▸ **PROBLEMS TO WORK ON**:
(a) In the debate excerpt, which Member is cited as having said earlier that doctors cannot accurately predict that somebody will die within six months?
(b) Reproduce the debate excerpt word for word from "The assessments have" up to and including "it is possible.".

(3 weeks, 4 days ago)
Commons ChamberI am grateful for that intervention.
The assessments have to determine whether the patient is terminally ill, whether they have mental capacity to make the decision, and then whether they have been coerced or pressured into the decision. In many ways the whole issue turns on the question of whether someone is terminally ill. I am afraid that it is a term of great elasticity, almost to the point of meaninglessness. It is well known, as the right hon. Member for Belfast East (Gavin Robinson) said earlier, that it is impossible for doctors to predict with any accuracy that somebody will die within six months. It is a purely subjective judgment, made in this case by a doctor whose job will be approving assisted deaths. They simply have to determine not whether it is reasonably certain that death will occur, but that it can be reasonably expected—in other words, that it is possible.
The thrust of the Bill, as I understand it, is to ease suffering and pain in a patient who has a diagnosis and will die of the condition that has been diagnosed. But that right could only be exercised within a six-month period, and the pain and discomfort could last a lot longer than that. Has my hon. Friend heard—because I have not—what the importance of six months is? Why not eight, 10 or 12? What would stop people challenging it on the grounds that the dam has been breached, the six months is entirely arbitrary and it could, and indeed should, be extended by negative resolution in a statutory instrument?
My hon. Friend makes the right point, and I am afraid to say that is absolutely the case. The six-month cut-off is completely arbitrary and impossible to determine. It is a line in the sand, and of course it could be challenged, as so much of the Bill could be challenged, on human rights grounds. Every one of the safeguards that has been introduced by the hon. Member for Spen Valley would in fact be a barrier and a discrimination against the new human right that has been awarded to one group but should of course be awarded to all—if the point is conceded in this way.

▸ **SUPPLIED ENTRIES**:
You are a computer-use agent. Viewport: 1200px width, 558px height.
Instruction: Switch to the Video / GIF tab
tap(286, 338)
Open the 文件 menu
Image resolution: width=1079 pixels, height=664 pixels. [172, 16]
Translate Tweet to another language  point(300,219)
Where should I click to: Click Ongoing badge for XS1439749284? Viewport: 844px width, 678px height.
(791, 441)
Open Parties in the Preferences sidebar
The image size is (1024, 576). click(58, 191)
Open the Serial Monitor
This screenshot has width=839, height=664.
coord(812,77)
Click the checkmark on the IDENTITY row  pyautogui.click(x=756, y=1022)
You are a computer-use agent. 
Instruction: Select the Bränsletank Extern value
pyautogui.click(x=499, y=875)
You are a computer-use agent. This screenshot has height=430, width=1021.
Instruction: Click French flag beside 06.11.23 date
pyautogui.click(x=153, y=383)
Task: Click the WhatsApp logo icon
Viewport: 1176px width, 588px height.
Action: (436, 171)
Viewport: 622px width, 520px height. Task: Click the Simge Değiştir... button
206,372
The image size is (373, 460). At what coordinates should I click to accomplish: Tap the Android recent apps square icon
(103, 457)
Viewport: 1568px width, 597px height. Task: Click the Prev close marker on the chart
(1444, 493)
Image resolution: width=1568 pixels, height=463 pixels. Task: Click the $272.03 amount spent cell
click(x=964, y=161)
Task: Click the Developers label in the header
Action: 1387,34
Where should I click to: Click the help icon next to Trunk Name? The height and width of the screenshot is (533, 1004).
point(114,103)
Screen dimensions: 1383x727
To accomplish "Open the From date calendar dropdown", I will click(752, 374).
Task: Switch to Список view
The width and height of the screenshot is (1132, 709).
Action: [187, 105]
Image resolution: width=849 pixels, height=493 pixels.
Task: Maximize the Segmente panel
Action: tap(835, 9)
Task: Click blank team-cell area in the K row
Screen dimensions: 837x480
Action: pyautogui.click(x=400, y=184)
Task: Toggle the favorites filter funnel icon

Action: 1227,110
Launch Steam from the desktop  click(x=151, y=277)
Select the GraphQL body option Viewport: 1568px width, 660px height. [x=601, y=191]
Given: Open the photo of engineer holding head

▸ **TASK-BY-TASK ANSWERS**:
(a) The right hon. Member for Belfast East, Gavin Robinson.

(b)
The assessments have to determine whether the patient is terminally ill, whether they have mental capacity to make the decision, and then whether they have been coerced or pressured into the decision. In many ways the whole issue turns on the question of whether someone is terminally ill. I am afraid that it is a term of great elasticity, almost to the point of meaninglessness. It is well known, as the right hon. Member for Belfast East (Gavin Robinson) said earlier, that it is impossible for doctors to predict with any accuracy that somebody will die within six months. It is a purely subjective judgment, made in this case by a doctor whose job will be approving assisted deaths. They simply have to determine not whether it is reasonably certain that death will occur, but that it can be reasonably expected—in other words, that it is possible.